As Karis Nemick in the television series Andor reminded us, authoritarianism is always brittle. Though Trump is surrounded by some of the most eager and rabid — but also the most incompetent, the most deranged, and the most corrupt — lackeys in American history, the future of authoritarianism in America is tied to the fate of one and only one person — Donald Trump. Authoritarianism in America has a single point of failure.

Trump is 78 years old. For his last year or so in office he will be a lame duck. In 42 months he will be gone (if he doesn’t die first from too many cheeseburgers and milkshakes).

There will be (there already is, actually) a fierce competition to become the next Trump and to keep the movement going. J.D. Vance, of course, wants to be the new Trump. I’m skeptical that Vance has got what that would take. Trump, it seems to me, wants a dynasty, not a functional movement. Don Jr. would like to be the next Trump, and it’s hard to imagine Trump supporting anyone else. I’m also skeptical that Junior has what it would take.

One of the things we learned from this week’s grotesque warfare between Trump and Elon Musk is how much Trump is hated by elites. Only Musk, at this point, has the power to turn on Trump. But, inevitably, that’s going to change. In three years or so, Trump’s power is going to be gone. Either his term will end, he will die in office, he will be assassinated, or unexpected and unpredictable events will somehow bring him down. Either MAGA creates and anoints another charismatic leader, or MAGA fragments from schism and goes into decline.

Whatever happens, once Trump is perceived as weak and vulnerable, an ugly tide will turn against him. A thousand savage wolves will come for Trump, both to hasten him off the stage and to extract revenge. Trump will be torn to pieces unless a MAGA successor loyal to Trump can be found. Historically, the picture is rarely pretty when authoritarians leave office or lose their power.
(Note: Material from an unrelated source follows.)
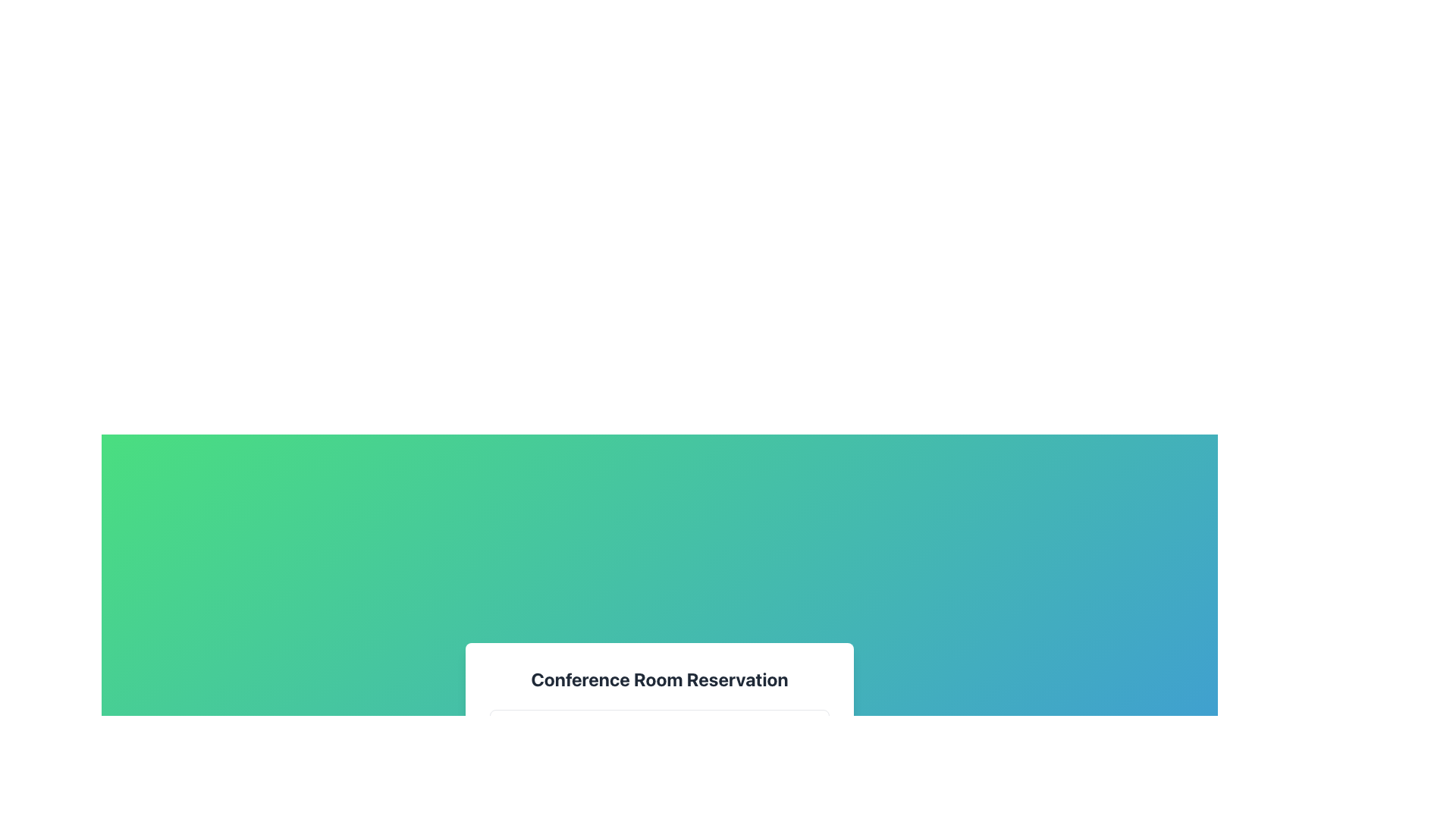  Describe the element at coordinates (684, 785) in the screenshot. I see `the SVG Circle element that represents the clock's face, located at the bottom-center of the interface` at that location.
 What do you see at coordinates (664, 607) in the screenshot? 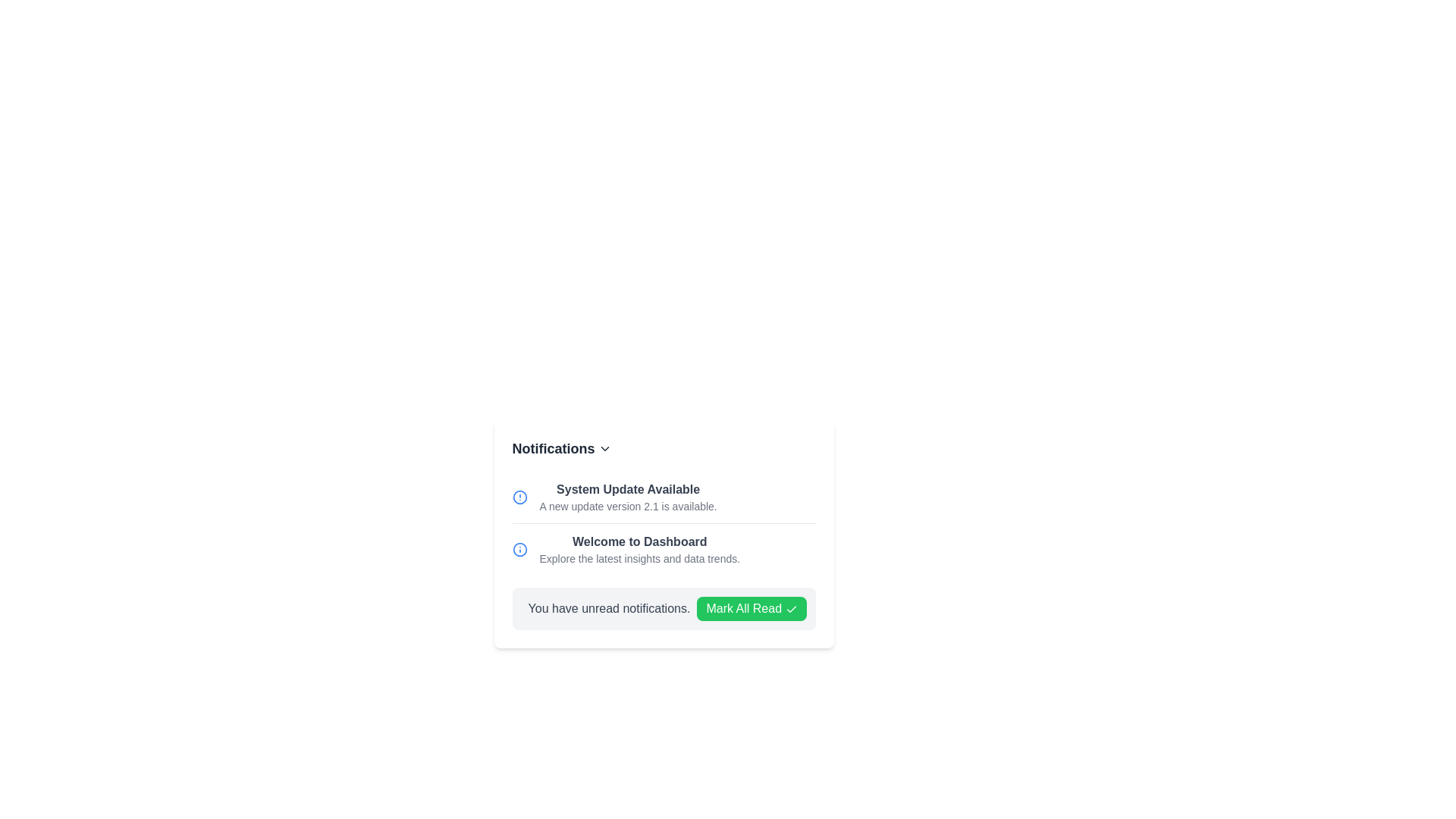
I see `the Informative block alerting about unread notifications located at the bottom section of the notification panel` at bounding box center [664, 607].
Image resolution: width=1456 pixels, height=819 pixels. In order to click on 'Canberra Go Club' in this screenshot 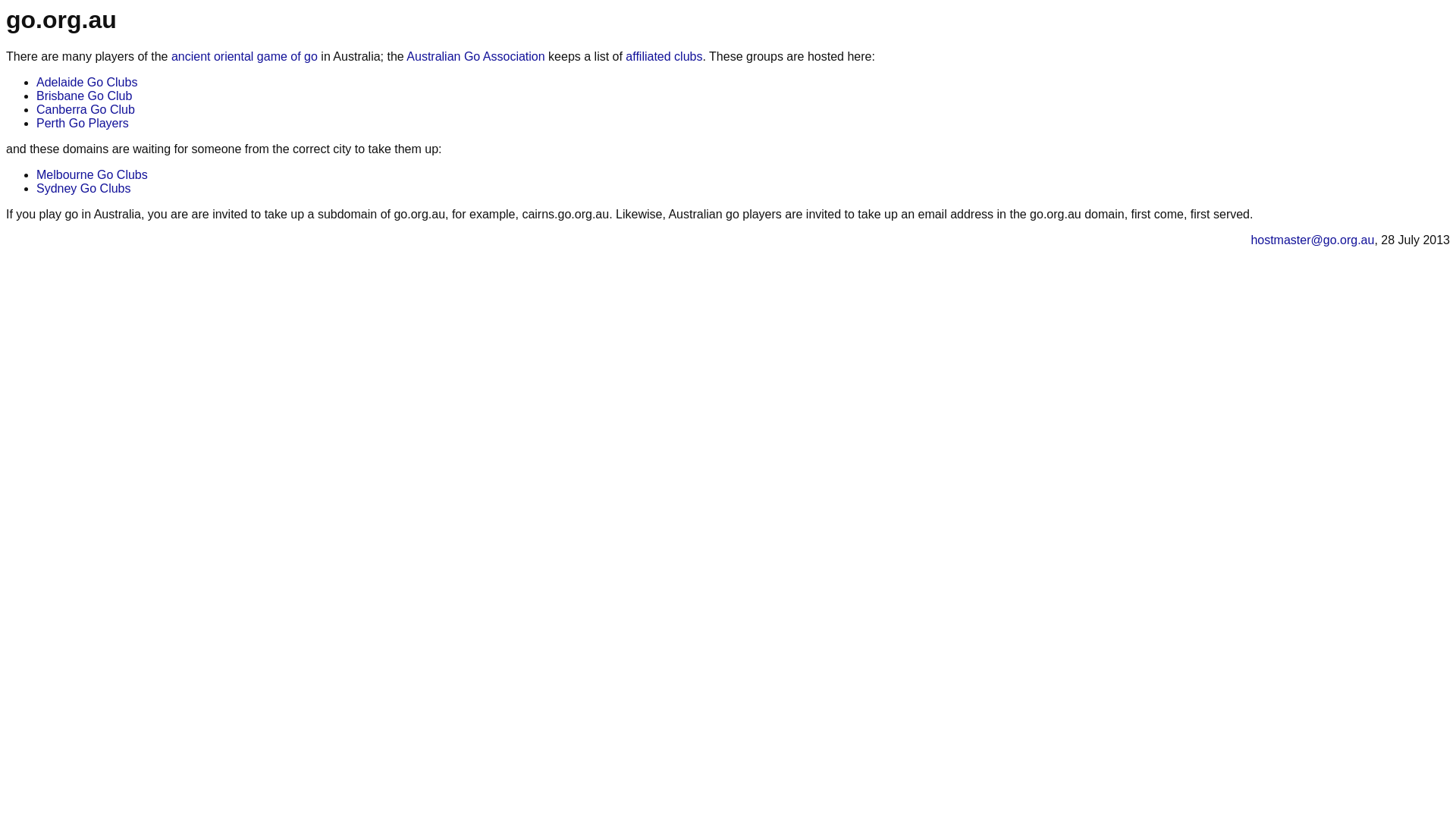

A great weakness of the Trump regime is that it is dangerously deficient in cold, pragmatic competence. The Nazis, without their cold, pragmatic competence, would never have gotten as far as they did. The Trump regime, on the other hand, is a pig circus of incompetent narcissists trying to generate video for Fox News. Without the pig circus that feeds the media, there’d not be much left of the Trump regime — not much that could get anything done, anyway.

Here I must add that my predictions about Trump have always been too optimistic. I just could not imagine that he could outlast all the many things that should have destroyed him politically and put him in prison. And even though I have a low, low opinion of at least half of the American population, my opinion was not low enough.

As the commentariat have pointed out, in the Trump-Musk pig circus we are seeing a struggle between MAGA, which wants to control us and dominate us, and the tech oligarchs, who want to own us, control us, and dominate us. Working together, their power is horrifying. But they have shown that their alliance is brittle. We must hope that they continue to try to dominate each other rather than work together.